Según el estudio realizado por el ex intendente ingeniero Luis María Carreño, quien hace pocas semanas acompañó al primer mandatario al propio Río Blanco (ver foto), “este proyecto es perfectamente viable y asombroso porque cambiaría la faz de la provincia de La Rioja”.
Explicó que “la idea es bajar esas aguas hasta Guandacol, que se encuentra a 1200 metros sobre el nivel del mar; este es un mega proyecto y a mi entender la obra cumbre del gobernador”.

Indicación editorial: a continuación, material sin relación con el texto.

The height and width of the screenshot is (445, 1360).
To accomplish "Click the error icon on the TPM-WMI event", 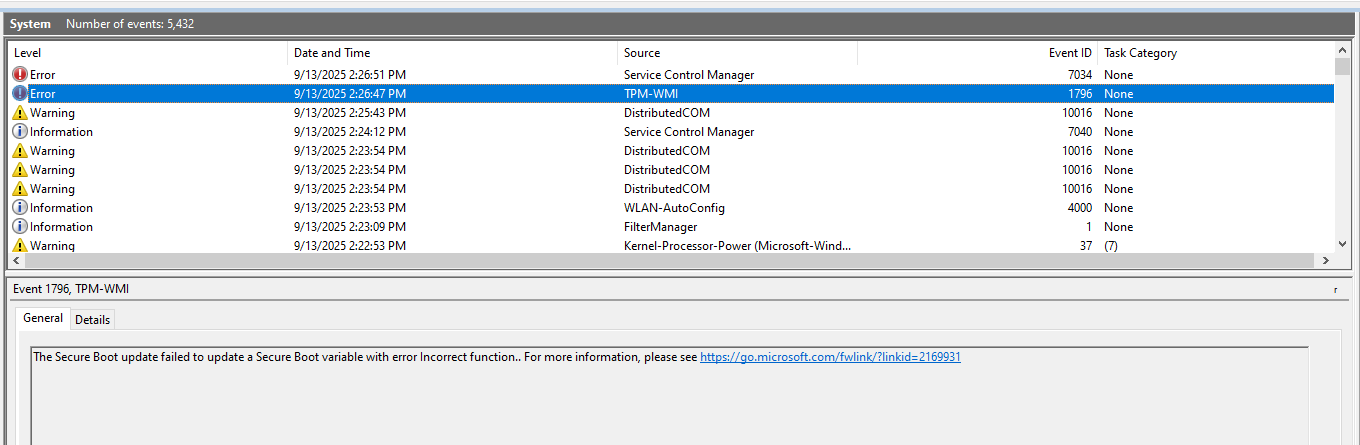I will pos(20,94).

Sobre lo mismo, Agost Carreño dijo que “el estudio determina que hay que construir un azud para conformar una cámara de carga para el desvío del líquido que sería entubado en unos tres tubos de acero de un metro de diámetro cada uno, y que llevaría el agua hasta Guandacol”.

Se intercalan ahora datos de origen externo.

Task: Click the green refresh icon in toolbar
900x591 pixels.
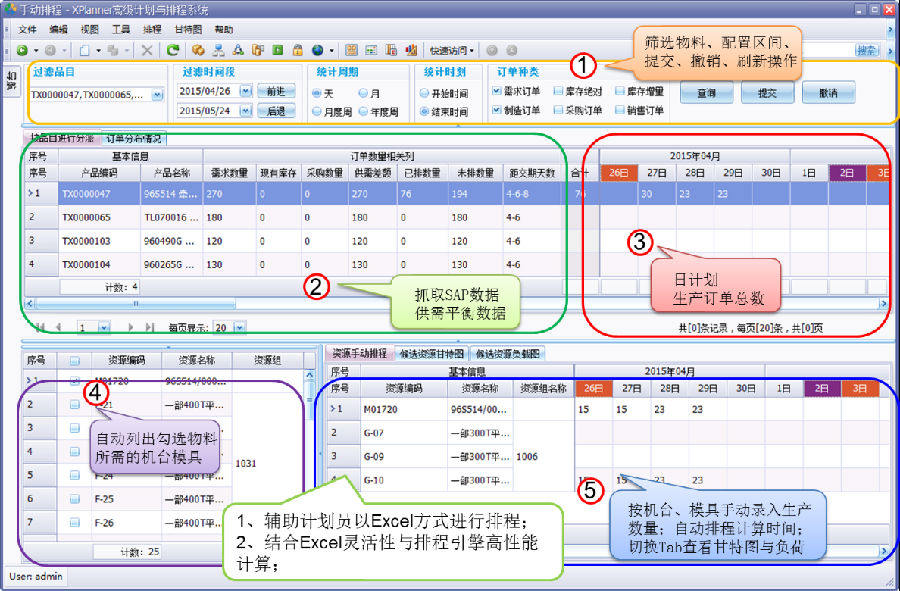Action: coord(173,49)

“Se prevé al pie de la obra colocar un conjunto de turbinas Pelton, que son extraordinarias técnicamente, las que generarían energía como para poder otorgar, por ejemplo, lo que necesita la ciudad de Chilecito”.
Adelantó que “con esa cantidad de agua, se podrían regar unas cuatro mil hectáreas; colonizar esas tierras de alguna manera, y que son aptas para el olivo, la vid, nogales y varios otros productos”.
Aseguró que “esto sería un polo de desarrollo industrial extraordinario, cuyo costo rondaría en medio millón de dólares que se pagaría con la misma energía en 20 años, pero que quedaría para los riojanos para toda la vida”.
“Está cerca del paso a Chile, puede convertirse en un brazo de la Universidad Nacional de La Rioja en el campo de la investigación, y su producción se lo podría insertar en el mercado internacional”.
Finalmente dijo que “existen otros proyectos alternativos para desviar el agua”.